TASK LIST →
a) Reproduce, word for word, the part of the article on the Perth airport taxi raid between "Twelve of the" and "currently being verified.", inclusive.
b) Using the article on the Perth airport taxi raid, answer each question on its own line, marked (i), (ii) and (iii):
(i) How long did the raid last?
(ii) How many of the taxi drivers were receiving Centrelink benefits?
(iii) Businesses under what turnover has the ATO identified as most at risk of taking part in the cash economy?
c) Write the next part of the article on the Perth airport taxi raid, picking up after its final sentence.

TEXT EXCERPT →
▶

A JOINT raid by the ATO, Centrelink, Department of Immigration and the police last week during which more than 100 taxi drivers were stopped at Perth domestic airport is likely to have been a practice session for more joint operations.

Aimed at the black economy, estimated to be worth more than $100 billion a year, the two-hour raid is understood to have uncovered about $100,000 in rorts.

Centrelink told WA Business News this was the first time these agencies had worked together in a high-profile operation, but it would not be the last, with several other industries earmarked for future attention.

Twelve of the taxi drivers were receiving Centrelink benefits. These have been suspended or cancelled, and a further 30 are currently under review.

A spokesperson from the Department of Immigration said the identification documents of a number of drivers were currently being verified. 

The ATO used the raid to check whether drivers had an ABN and were up-to-date with both their BAS and income tax returns. Official figures have not yet been released, but unconfirmed reports suggest at least a quarter of the drivers are of interest to the ATO.

It is no surprise the ATO chose to target taxi drivers. The office has identified businesses with turnover under $2 million as being most at risk of participating in the cash economy, and the tax commissioner has named taxis as an industry under scrutiny.

◀

DATASET EXCERPT →
▶

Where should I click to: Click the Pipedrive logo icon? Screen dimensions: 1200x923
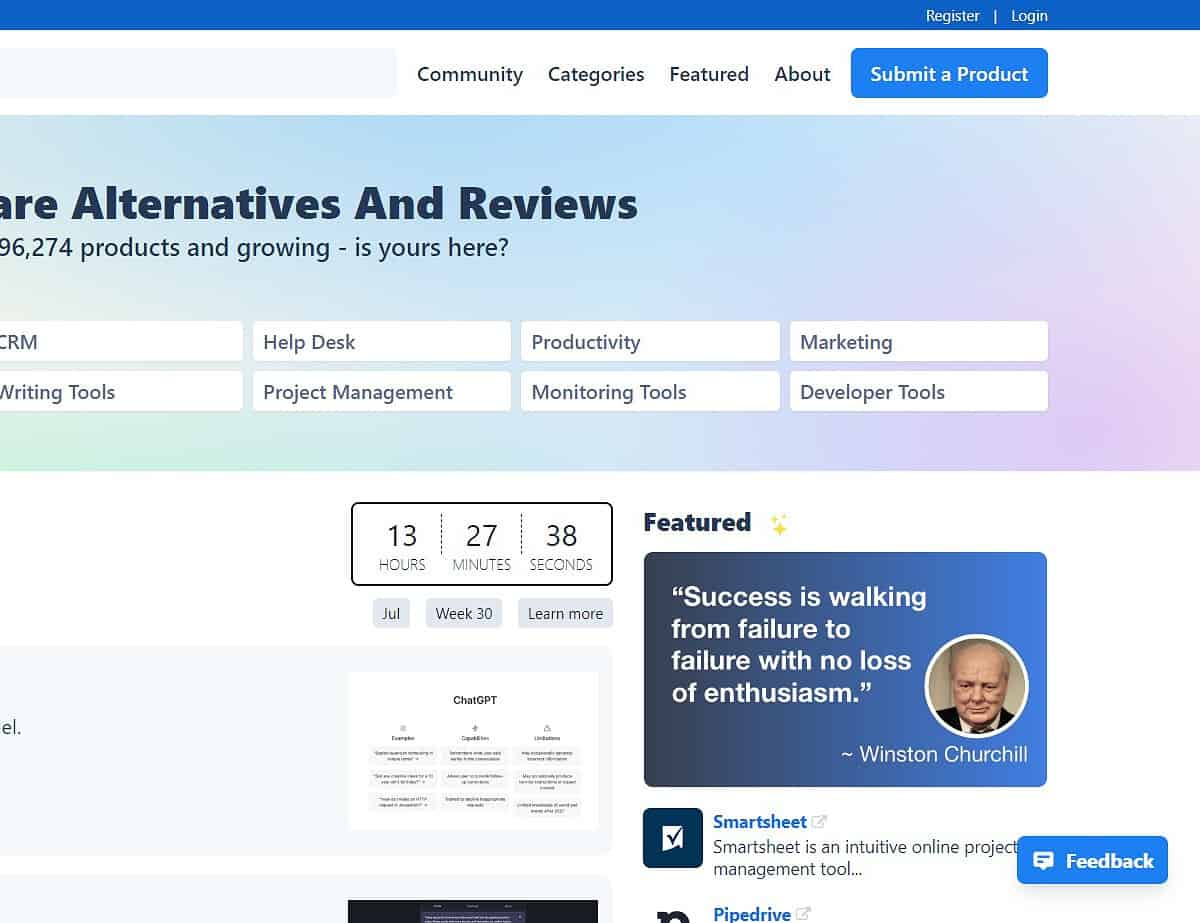click(673, 914)

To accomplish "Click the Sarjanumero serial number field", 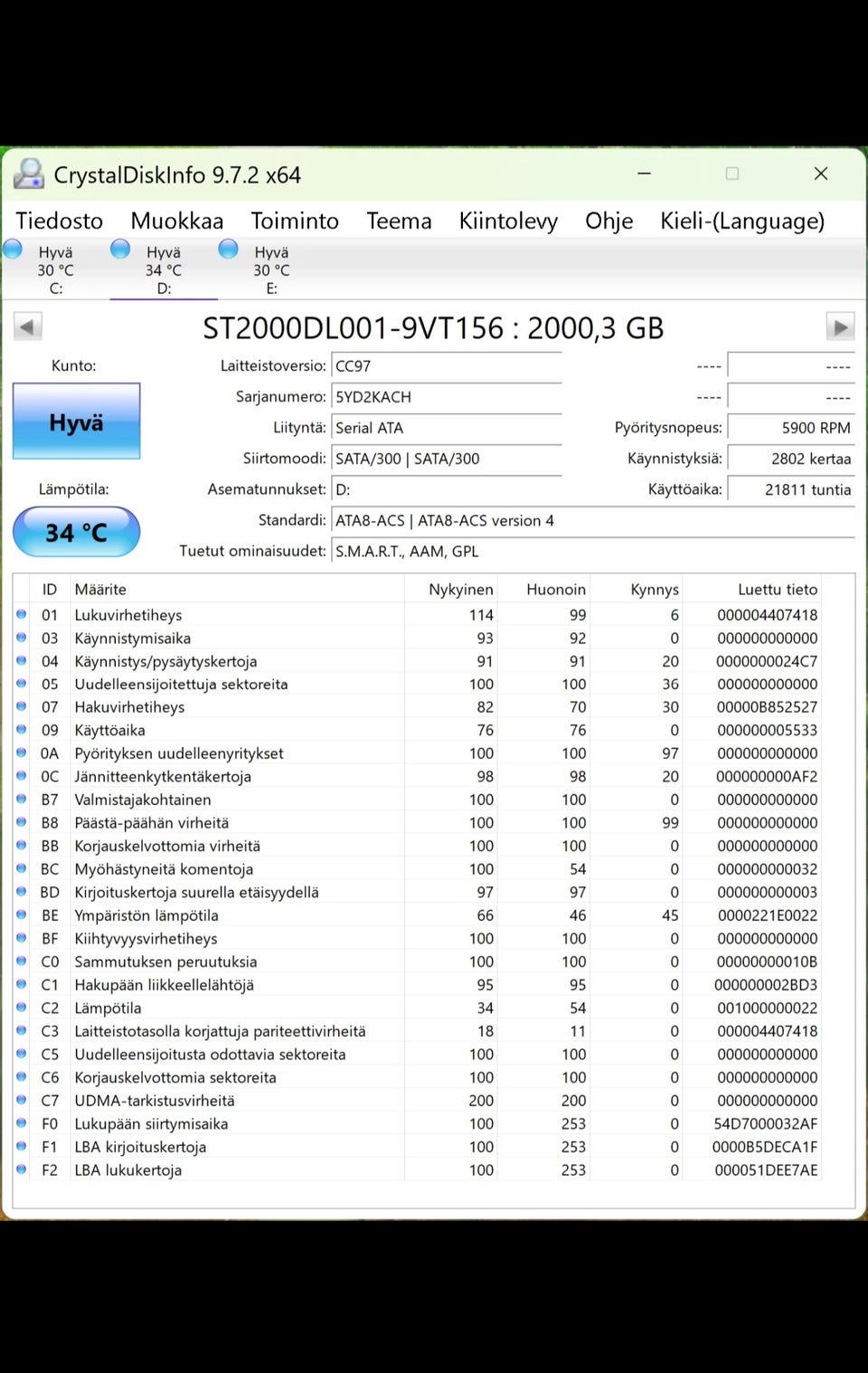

◀

ANSWERS TO THE PROBLEMS →
a)
Twelve of the taxi drivers were receiving Centrelink benefits. These have been suspended or cancelled, and a further 30 are currently under review.

A spokesperson from the Department of Immigration said the identification documents of a number of drivers were currently being verified.

b)
(i) Two hours.
(ii) Twelve.
(iii) Under $2 million.

c)
What is surprising, however, is the approach. This was a whole-of-government style raid, well coordinated and planned. It involved intelligence sharing, the use of real time data and inter-agency cooperation.

Given that 8pm on a Thursday evening is not Perth Airport’s busiest time, one can’t help but wonder whether this was just a practice run for a larger raid.

And if it’s not taxis next time, Centrelink has warned it is also interested in the building, harvesting and sex industries.

The ATO has 19 industries in its sights, including construction, motor vehicle retailing, art and antique dealing, fishing, the sex industry, tourism and hospitality.

The fishing industry is also a likely target, given the seasonal nature of the work, and the fact that half of Australia’s fishing businesses are based in WA.